What's the best way to do this, while still having them respond appropriately to is_a? Base
?
So, I should be able to do
Number.new(5) + Number.new(6) # => 11
Number.new.is_a? Base # => true
I'm thinking I could mix-in Base, and overwrite the is_a?, kind_of? and instance_of? methods, but hopefully there's a cleaner way.
This is actually quite simple using Ruby:
module Slugish
attr_accessor :slug
def loud_slug
"#{slug}!"
end
end
class Stringy < String
include Slugish
end
class Hashy < Hash
include Slugish
end
hello = Stringy.new("Hello")
world = Stringy.new("World")
hello.slug = "So slow"
world.slug = "Worldly"
hello.loud_slug #=> "So slow!"
world.loud_slug #=> "Worldly!"
hello.is_a?(Slugish) #=> true
world.is_a?(Slugish) #=> true
"#{hello} #{world}" #=> "Hello World"
stuff = Hashy.new
stuff[:hello] = :world
stuff.slug = "My stuff"
stuff.loud_stug #=> "My stuff!"
stuff.is_a?(Slugish) #=> true
Why do you insist on using is_a?/kind_of? when respond_to? is a much cleaner way of checking things?
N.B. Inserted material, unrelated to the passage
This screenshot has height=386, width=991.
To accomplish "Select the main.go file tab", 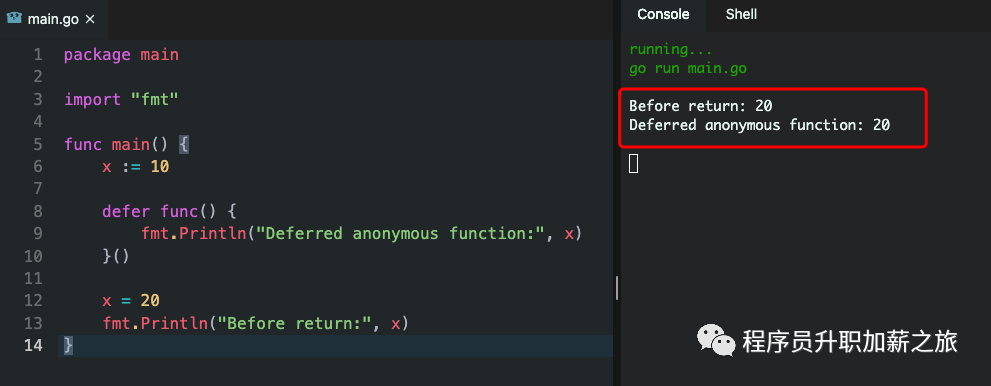I will click(x=53, y=19).
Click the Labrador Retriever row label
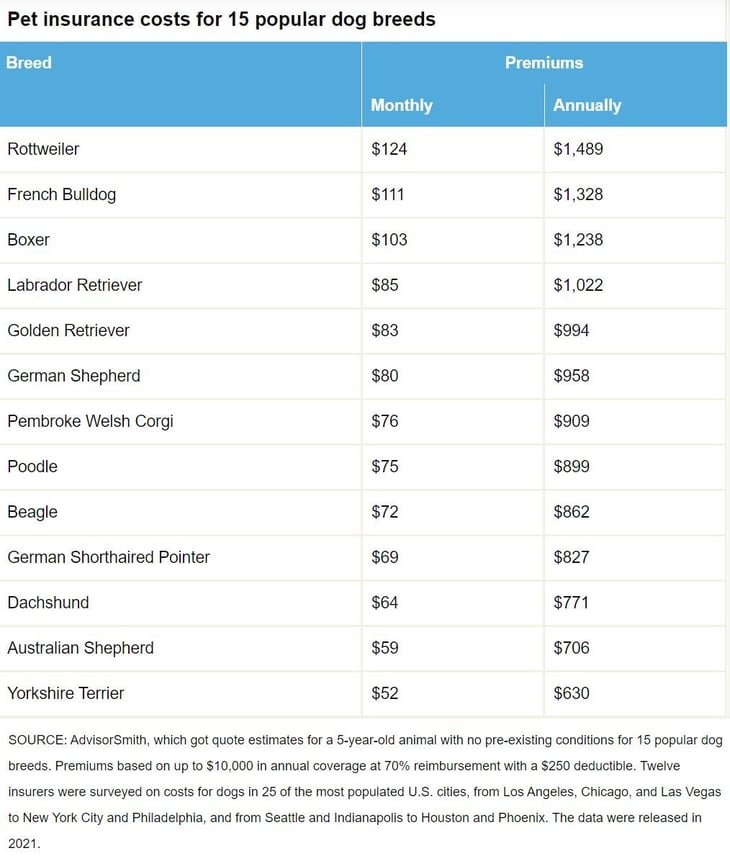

You want objects to implement an interface/contract not to be a subclass of any arbitrarily chosen superclass. But maybe I'm missing some kind of requirement here.
Edit: I understand your reasoning, but it often leads to poor OO/dynamic design. Either you're doing something like this, which might be an acceptable idea in leaf classes but in a framework should be solved with inheritance:
if a.is_a?(something)
#do something
elif a.is_a?(something_else)
#do something else
...
or something like this:
if !a.is_a?(something)
#raise condition/return null/etc.
endif
...
I think that letting code fail with does not understand exception in message passing based language is a perfect design decision.
As an added problem, using is_a? instead of respond_to? limits your ability to use mock-up objects while unit testing. Which can be quite a big issue even for moderately complicated code.
I think you are using inheritance incorrectly if you have completely unrelated classes like "Number" and "Color" all deriving from the same base class. I would use composition instead if they do need access to the same routines (not sure why they would though).
Ruby's equivalent to multiple inheritance is mixins. It sounds to me like what you want is for Base to be a module that gets mixed in to several classes.